▸ Exercise brief: Reproduce exactly, and only, the lines running from the start of the entries below to the line containing "You are a computer-use agent. The".

▸ Exercise inputs:
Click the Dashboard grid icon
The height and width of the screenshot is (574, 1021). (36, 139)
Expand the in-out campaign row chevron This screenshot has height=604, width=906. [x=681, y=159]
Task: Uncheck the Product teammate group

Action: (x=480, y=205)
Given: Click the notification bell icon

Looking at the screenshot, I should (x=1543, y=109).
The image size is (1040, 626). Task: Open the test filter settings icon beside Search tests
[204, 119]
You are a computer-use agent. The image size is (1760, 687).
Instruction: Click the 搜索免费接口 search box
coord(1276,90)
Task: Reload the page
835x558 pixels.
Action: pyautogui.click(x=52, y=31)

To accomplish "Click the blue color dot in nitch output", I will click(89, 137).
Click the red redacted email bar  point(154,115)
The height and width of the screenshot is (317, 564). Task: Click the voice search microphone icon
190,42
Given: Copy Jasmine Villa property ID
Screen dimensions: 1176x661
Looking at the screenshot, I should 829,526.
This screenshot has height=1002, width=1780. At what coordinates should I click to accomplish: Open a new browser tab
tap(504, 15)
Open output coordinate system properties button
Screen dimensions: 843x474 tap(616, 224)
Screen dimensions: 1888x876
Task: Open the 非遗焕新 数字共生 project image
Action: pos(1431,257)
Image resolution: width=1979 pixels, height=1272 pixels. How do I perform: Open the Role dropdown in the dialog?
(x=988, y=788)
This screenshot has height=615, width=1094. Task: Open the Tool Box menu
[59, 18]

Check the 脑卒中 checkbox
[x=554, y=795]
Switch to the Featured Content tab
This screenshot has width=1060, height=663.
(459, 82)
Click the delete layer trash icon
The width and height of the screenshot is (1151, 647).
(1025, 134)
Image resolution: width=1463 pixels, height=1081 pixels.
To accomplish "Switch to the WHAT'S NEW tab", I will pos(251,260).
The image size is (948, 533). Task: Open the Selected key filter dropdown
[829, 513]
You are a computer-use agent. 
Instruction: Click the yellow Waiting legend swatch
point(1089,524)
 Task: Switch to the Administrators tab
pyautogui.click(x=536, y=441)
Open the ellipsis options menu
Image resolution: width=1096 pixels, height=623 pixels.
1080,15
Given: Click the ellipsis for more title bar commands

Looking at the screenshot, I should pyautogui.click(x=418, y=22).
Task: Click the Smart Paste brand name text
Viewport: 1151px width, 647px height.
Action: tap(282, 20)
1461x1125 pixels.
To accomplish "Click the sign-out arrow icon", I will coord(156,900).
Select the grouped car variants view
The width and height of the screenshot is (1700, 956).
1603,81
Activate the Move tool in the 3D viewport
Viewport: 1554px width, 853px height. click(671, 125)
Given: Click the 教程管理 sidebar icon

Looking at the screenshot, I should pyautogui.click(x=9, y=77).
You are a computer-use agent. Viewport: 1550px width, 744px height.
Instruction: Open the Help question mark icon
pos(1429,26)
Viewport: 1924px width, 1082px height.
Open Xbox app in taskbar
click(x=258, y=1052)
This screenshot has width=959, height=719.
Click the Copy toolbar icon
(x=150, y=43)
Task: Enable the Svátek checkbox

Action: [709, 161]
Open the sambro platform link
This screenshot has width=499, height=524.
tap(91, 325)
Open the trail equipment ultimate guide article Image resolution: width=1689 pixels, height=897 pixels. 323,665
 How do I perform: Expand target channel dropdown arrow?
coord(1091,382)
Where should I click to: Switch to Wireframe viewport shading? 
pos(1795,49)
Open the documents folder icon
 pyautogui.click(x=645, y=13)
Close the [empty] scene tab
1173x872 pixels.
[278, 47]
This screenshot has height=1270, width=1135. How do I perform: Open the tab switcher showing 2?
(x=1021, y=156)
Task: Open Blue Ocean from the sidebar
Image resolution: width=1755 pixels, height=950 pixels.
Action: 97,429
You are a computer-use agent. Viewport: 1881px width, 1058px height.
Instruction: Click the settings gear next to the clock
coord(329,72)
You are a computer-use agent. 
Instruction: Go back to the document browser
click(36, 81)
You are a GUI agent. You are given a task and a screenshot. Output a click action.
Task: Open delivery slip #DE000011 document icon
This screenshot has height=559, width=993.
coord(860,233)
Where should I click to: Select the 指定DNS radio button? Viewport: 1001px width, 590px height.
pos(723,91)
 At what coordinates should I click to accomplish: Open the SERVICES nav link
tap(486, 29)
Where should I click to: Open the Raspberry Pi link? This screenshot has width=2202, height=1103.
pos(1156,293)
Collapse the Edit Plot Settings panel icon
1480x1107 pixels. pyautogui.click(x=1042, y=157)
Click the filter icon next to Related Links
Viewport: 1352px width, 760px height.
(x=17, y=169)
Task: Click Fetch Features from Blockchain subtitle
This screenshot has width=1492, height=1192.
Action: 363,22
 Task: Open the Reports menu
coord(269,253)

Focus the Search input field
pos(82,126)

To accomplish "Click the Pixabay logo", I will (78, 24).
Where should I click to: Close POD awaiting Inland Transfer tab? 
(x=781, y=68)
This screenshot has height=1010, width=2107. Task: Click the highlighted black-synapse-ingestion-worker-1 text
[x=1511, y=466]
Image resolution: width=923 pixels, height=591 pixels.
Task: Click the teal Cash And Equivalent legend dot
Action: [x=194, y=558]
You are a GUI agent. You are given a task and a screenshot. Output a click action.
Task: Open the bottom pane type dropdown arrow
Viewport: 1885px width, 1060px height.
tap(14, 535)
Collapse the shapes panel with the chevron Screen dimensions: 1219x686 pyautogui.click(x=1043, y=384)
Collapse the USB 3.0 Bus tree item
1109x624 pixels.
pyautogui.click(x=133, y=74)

▸ Result of this exercise:
Click the Dashboard grid icon
The height and width of the screenshot is (574, 1021). (36, 139)
Expand the in-out campaign row chevron This screenshot has height=604, width=906. [x=681, y=159]
Task: Uncheck the Product teammate group

Action: (x=480, y=205)
Given: Click the notification bell icon

Looking at the screenshot, I should (x=1543, y=109).
The image size is (1040, 626). Task: Open the test filter settings icon beside Search tests
[204, 119]
You are a computer-use agent. The image size is (1760, 687).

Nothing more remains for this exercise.